### Text zur Analyse:
-*-*-

Eine Inspektion ist die formalste Reviewart und folgt einem definierten Ablauf. Jede beteiligte Person, die entweder aus dem direkten Fachkollegenkreis kommt oder Experte einer für das Arbeitsergebnis relevanten Fachrichtung ist, hat eine vorgeschriebene Rolle auszuführen. Der Ablauf ist durch Regeln definiert und es werden zu den einzelnen Aspekten Prüfkriterien von den Reviewern verwendet.

Ziel der Inspektion sind die Aufdeckung von Unklarheiten, möglichen Fehlern, die Bestimmung der Qualität des Arbeitsergebnisses sowie Vertrauen in das Arbeitsergebnis zu schaffen. Konsens aller Beteiligten ist auch bei der Inspektion anzustreben. Durch die Erkenntnisse, die der Autor bei der Inspektion gewinnt, werden zukünftig ähnliche Fehler verhindert und - wie beim technischen Review - seine Arbeitsergebnisse zukünftig verbessert.

Das Arbeitsergebnis wird vor der Inspektion formal geprüft und auch, ob es reviewfähig ist. Die individuelle Vorbereitung der Reviewer erfolgt nach Vorschriften oder Standards unter der Verwendung von Checklisten.

-*-*-

### Bereitgestellte Zeilen:
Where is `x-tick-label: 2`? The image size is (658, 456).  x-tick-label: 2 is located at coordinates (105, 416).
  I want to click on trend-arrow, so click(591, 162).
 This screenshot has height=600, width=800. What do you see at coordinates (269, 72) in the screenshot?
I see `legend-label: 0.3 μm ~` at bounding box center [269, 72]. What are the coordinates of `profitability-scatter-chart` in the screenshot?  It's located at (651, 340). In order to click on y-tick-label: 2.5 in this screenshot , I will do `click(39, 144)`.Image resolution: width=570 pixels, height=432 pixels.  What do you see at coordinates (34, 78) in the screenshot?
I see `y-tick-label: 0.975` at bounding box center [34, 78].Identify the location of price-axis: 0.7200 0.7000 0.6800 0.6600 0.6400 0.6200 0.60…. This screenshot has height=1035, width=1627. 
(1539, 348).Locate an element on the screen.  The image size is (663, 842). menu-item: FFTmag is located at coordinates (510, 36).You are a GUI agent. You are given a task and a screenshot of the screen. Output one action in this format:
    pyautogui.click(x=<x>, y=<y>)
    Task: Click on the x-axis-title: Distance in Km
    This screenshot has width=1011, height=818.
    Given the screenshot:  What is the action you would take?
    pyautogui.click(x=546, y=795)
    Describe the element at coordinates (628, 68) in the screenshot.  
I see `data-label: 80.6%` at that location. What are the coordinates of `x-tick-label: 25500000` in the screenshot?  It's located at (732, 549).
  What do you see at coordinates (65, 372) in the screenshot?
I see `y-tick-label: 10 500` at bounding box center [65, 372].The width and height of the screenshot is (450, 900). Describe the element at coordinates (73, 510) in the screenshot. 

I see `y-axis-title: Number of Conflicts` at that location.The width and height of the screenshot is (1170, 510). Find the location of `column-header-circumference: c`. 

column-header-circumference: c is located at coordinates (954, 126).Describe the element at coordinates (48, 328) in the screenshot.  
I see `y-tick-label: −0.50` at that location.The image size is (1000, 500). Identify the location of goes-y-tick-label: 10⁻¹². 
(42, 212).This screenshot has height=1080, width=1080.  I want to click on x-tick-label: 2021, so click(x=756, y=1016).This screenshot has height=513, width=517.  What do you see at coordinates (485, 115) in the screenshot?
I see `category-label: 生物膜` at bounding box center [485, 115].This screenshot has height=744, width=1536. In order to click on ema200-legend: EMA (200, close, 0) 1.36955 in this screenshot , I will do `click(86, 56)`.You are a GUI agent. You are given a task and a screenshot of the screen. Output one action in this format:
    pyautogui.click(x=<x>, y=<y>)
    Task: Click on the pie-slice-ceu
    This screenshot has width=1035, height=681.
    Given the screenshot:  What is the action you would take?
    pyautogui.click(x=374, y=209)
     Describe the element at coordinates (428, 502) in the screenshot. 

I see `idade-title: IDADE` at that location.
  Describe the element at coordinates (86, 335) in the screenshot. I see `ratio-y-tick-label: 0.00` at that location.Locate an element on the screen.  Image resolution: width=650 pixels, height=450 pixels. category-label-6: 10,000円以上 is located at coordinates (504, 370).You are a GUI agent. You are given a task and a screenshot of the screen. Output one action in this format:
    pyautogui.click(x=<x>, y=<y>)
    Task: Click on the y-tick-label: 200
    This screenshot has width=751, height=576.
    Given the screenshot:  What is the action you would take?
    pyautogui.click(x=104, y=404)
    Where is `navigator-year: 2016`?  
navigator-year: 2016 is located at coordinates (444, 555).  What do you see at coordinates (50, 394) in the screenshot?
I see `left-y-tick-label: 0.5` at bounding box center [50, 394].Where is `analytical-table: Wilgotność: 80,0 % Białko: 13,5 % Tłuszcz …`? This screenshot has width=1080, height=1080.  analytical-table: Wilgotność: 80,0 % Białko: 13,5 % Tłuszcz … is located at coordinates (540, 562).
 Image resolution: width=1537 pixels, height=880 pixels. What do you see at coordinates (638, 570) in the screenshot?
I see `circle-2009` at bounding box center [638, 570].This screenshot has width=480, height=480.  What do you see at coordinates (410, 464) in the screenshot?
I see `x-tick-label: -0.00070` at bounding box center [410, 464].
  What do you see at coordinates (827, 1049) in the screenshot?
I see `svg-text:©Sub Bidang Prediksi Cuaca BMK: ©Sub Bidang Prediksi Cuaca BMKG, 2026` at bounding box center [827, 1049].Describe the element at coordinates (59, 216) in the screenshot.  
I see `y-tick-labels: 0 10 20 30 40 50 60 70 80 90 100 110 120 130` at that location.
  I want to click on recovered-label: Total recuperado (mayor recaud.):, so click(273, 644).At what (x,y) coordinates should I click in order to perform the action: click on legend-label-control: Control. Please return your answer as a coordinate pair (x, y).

-*-*-

### Aufgabe 1:
Geben Sie aus dem Text über Inspektionen die Passage von „Eine Inspektion ist“ bis „Arbeitsergebnisse zukünftig verbessert.“ wortgetreu wieder.
### Aufgabe 2:
Wonach richtet sich laut dem Text über Inspektionen die individuelle Vorbereitung der Reviewer?
### Aufgabe 3:
Schreiben Sie den Text über Inspektionen im Anschluss an seinen letzten Satz weiter.

### Antwortfeld 1:
Eine Inspektion ist die formalste Reviewart und folgt einem definierten Ablauf. Jede beteiligte Person, die entweder aus dem direkten Fachkollegenkreis kommt oder Experte einer für das Arbeitsergebnis relevanten Fachrichtung ist, hat eine vorgeschriebene Rolle auszuführen. Der Ablauf ist durch Regeln definiert und es werden zu den einzelnen Aspekten Prüfkriterien von den Reviewern verwendet.

Ziel der Inspektion sind die Aufdeckung von Unklarheiten, möglichen Fehlern, die Bestimmung der Qualität des Arbeitsergebnisses sowie Vertrauen in das Arbeitsergebnis zu schaffen. Konsens aller Beteiligten ist auch bei der Inspektion anzustreben. Durch die Erkenntnisse, die der Autor bei der Inspektion gewinnt, werden zukünftig ähnliche Fehler verhindert und - wie beim technischen Review - seine Arbeitsergebnisse zukünftig verbessert.

### Antwortfeld 2:
Sie erfolgt nach Vorschriften oder Standards unter der Verwendung von Checklisten.

### Antwortfeld 3:
Der Nutzen, der sich aus der korrekten Anwendung ergibt, ist nicht zu unterschätzen. Die Methode fördert das Verständnis für das Produkt und unterstützt eine hohe Qualitätskultur.

Aufgrund des hohen zeitlichen und organisatorischen Aufwandes ist es jedoch ratsam, die Methode nur in den Fällen anzuwenden, in denen es zwingend erforderlich ist.

Um die für die Inspektion erforderlichen Daten wie Prüf- und Restfehlerraten erstmals zu ermitteln, empfiehlt es sich, aus den bereits durchgeführten Reviews eines festzulegenden Zeitraumes (z.B. der zurückliegenden sechs Monate) entsprechende Werte zu ermitteln.

Mehrwert

  • Erkennen potenzieller Fehler, bewerten der Qualität und Vertrauen in das Arbeitsergebnis schaffen, durch das Lernen des Autors und Grundursachenanalyse zukünftige ähnliche Fehler verhindern

  • Mögliche weitere Zwecke: den Autor motivieren und befähigen, zukünftige Arbeitsergebnisse und den Softwareentwicklungsprozess zu verbessern, erzielen von Konsens

  • Folgt einem definierten Prozess mit formalen dokumentierten Ergebnissen, basierend auf Regeln und Checklisten

  • Nutzt klar definierte Rollen und Verantwortlichkeiten

  • Individuelle Vorbereitung vor der Review-Sitzung ist erforderlich

  • Reviewer sind entweder gleichrangig mit dem Autor oder Experten in anderen Fachrichtungen, die für das Arbeitsergebnis relevant sind

  • Festgelegte Eingangs- und Endekriterien werden genutzt

  • Protokollant ist obligatorisch

  • Die Review-Sitzung wird von einem geschulten Moderator geleitet (nicht vom Autor)

Prüfobjekte

  • Anforderung

  • Komponenten / Units / Module / Klasse

  • Code und Datenstrukturen

  • Datenbankmodule

  • Scripte (Shell- / Datenbank-)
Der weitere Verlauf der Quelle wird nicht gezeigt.